A en juger par le sourire ravi des jeunes groupies qui l’accompagnent sur les photos de pochette, Jerry Lee, 75 ans, a toujours de "grosses boules de feu" (1)… Et l’écoute du disque vient confirmer cette impression, le vétéran est bien vert , à croire que le rock’n’roll – quand il ne vous tue pas à 27 ans – ça conserve (2). On retrouve en effet l’attaque caractéristique de Jerry Lee au piano, et quand je dis attaque c’est le mot qui convient, quant à la voix, certes moins puissante que par le passé, mais patinée et burinée par les ans, elle en impose et impose le respect, d’ailleurs je lui trouve un air de ressemblance avec celle d’un autre géant, Johnny Cash, vers la fin de sa vie.

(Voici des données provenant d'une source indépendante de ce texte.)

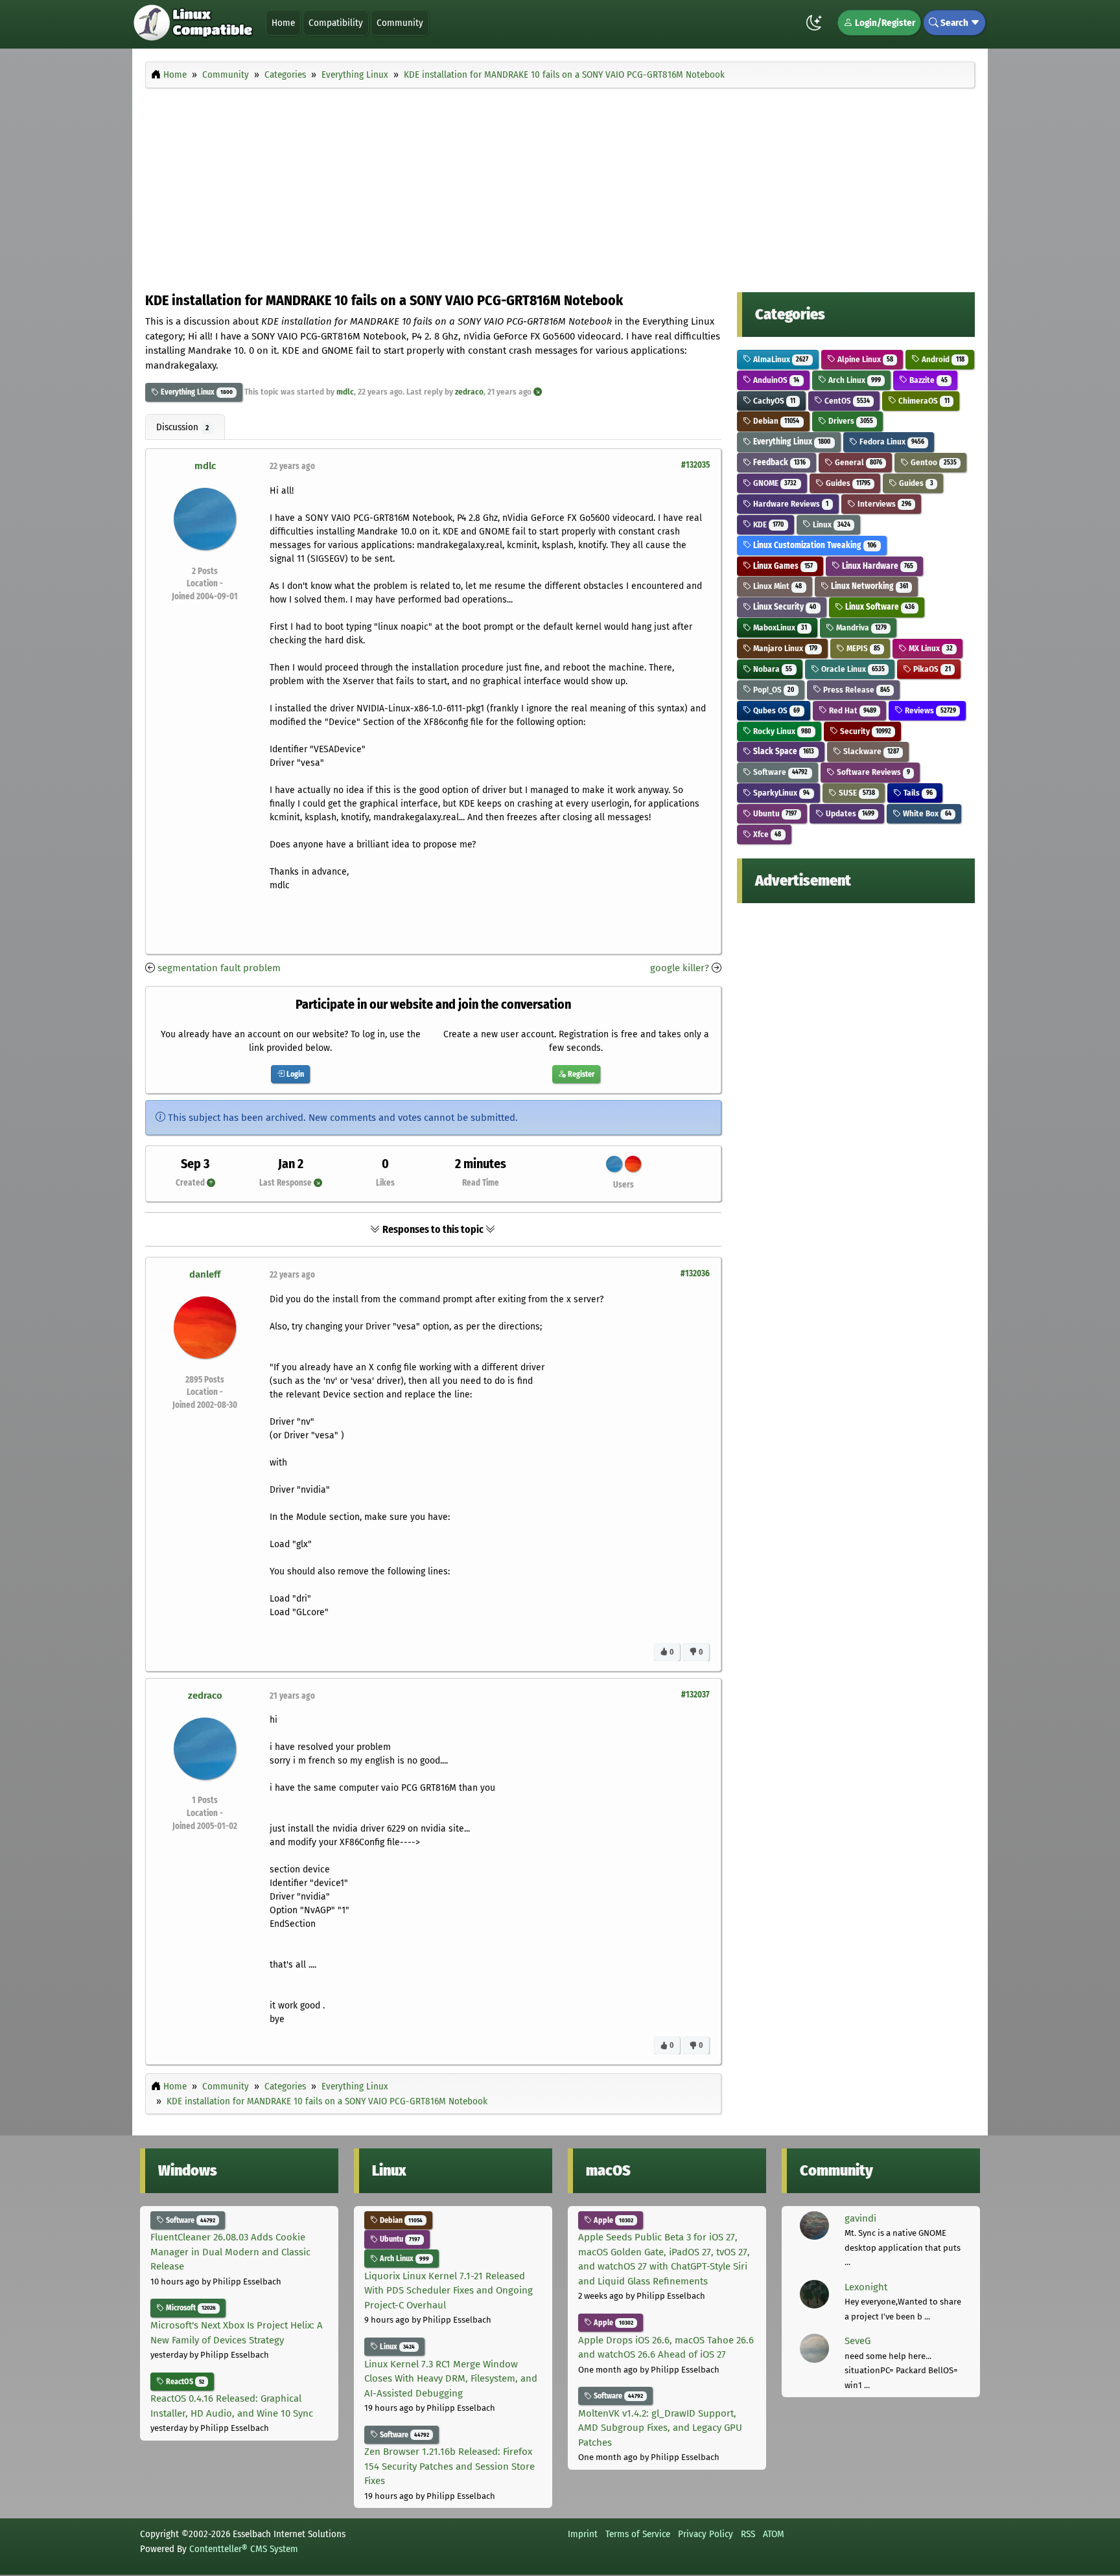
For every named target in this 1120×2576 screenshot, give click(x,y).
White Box (926, 813)
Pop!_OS (772, 690)
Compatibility (336, 23)
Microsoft (190, 2307)
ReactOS (184, 2381)
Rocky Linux (781, 731)
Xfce (766, 834)
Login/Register (884, 23)
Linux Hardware (876, 566)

(NDLR 1 –Rockin' fait ici une allusion subtile à "Greats Balls Of Fire", au titre ambigu, meme si Jerry Lee a toujours prétendu qu’il parlait de boules de coton dans l’incendie d’une plantation, mon œil oui, allez entre nous Jerry Lee, avoue...) 2 -27 ans , l’âge final pour Joplin , Morrison, Hendrix et quelques autres rock stars)
Je ne m'étendrai pas trop sur la vie et l’œuvre de Jerry Lee Lewis, l’un des derniers pionniers du rock encore en vie, avec Chuck Berry (84 ans) et Little Richard (78 ans), mes plus jeunes lecteurs trouveront aisément sur le net tout sur le pianiste fou , véritable « piano-heroe » du rock, capable de jouer debout sur son piano ou d’y mettre le feu ; de ses débuts chez Sun avec les Elvis, Cash , Orbison , Perkins ,à ses déboires trés "rock'n' roll life" (mœurs, drogue, alcool...), sa mise au banc, puis son retour en grâce dans les années 70, avec des disques plutôt country jusqu’à son dernier come back rock'n' roll revival avec "Last Man Standing" (2006) .

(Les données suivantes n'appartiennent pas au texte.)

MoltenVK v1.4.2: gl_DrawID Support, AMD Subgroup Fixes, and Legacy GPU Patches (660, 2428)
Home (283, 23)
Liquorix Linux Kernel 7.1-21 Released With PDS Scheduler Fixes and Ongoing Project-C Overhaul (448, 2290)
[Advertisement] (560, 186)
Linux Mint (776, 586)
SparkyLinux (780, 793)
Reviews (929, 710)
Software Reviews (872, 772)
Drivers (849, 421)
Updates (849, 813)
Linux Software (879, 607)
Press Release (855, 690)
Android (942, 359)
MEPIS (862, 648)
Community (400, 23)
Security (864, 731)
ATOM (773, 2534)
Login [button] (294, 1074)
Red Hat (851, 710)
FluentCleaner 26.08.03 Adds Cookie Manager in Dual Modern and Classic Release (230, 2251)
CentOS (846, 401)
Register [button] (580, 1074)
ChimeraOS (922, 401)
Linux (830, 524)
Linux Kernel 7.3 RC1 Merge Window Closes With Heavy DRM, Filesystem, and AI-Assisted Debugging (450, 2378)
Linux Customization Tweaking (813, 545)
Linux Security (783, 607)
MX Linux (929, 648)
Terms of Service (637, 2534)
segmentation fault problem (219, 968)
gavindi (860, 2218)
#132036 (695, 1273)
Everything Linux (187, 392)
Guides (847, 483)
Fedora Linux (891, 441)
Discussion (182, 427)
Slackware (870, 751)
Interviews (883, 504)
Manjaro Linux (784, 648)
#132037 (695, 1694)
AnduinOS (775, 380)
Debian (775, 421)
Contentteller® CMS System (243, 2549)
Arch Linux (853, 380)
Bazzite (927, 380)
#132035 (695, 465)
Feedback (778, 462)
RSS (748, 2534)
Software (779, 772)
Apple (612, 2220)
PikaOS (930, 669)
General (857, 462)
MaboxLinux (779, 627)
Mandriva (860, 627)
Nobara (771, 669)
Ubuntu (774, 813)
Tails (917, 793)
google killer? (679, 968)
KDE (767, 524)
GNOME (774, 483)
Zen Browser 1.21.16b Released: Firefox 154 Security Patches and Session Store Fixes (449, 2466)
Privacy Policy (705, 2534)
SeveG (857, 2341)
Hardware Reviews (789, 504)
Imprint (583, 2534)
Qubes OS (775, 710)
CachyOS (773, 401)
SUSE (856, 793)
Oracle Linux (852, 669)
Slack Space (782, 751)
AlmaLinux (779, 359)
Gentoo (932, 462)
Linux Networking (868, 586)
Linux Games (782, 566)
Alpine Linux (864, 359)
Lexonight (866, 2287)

Mais revenons en à cet " Mean Old Man ", suite de "Last Man Standing " justement , où Jerry Lee continue de passer en revue les héros des planètes rock et country , à raison d’un invité de prestige par titre. Reprises de standards, rock’n’roll endiablés ou ballades mi tempos, rien à jeter dans ces 18 titres (version deluxe, 11 sur la version simple).
L’ensemble aurait pu manquer d’unité vu le defilé de stars, mais il n’en est rien, sans doute grâce au socle que fonde le groupe (Rick Rosas bass et Jim Keltner drums, et son vieux complice Ken Lovelace à la guitare) et au charisme de Jerry Lee qui prend le chant et le piano of course sur tous les titres, partageant parfois les vocaux avec ses invités.

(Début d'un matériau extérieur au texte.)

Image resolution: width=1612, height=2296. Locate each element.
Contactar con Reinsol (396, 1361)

Allez, c’est parti pour les 18 titres !
1-Mean old man" – signé Kris Kristofferson, entre blues et folk, un titre puissant qui sonne très Johnny Cash, un des meilleurs du disque, Ron Wood à la guitare. Jerry qui la joue homme ordinaire: “ I look like a mean old man , that’s what I am (..) If I look like a good old friend that’s what I am (..) if I look like your uncle Bob that’s what I am.”
2-"Rocking my life away" – Enregistré en 1979 par JLL sur son premier album pour Elektra. Un petit air du "7 nights to rock" de Moon Mullican ou du Bill Haley de "Rock around the clock" , un délice de Rock’n’roll old school et un des titres fétiches de JLL. Sur cette nouvelle version Jerry Lee brille au chant tout en s’enervant sur son piano, Slash se fend d’un bon solo de guitare et Kid Rock chante un couplet.
3-"Dead flowers" – formidable version de ce titre des Stones (sur Sticky fingers) avec Jagger lui même au chant, pas vraiment le genre de trucs chantés d’ordinaire par JLL mais il montre là qu’il peut chanter sur tous styles de musique ; pas loin du " Evening gown " reprit sur "Last man standing" (Jagger, album " Wandering spirit "). Jerry Lee qui reprend les Stones qui ont reprit les pionniers du rock et du blues, la boucle est bouclée…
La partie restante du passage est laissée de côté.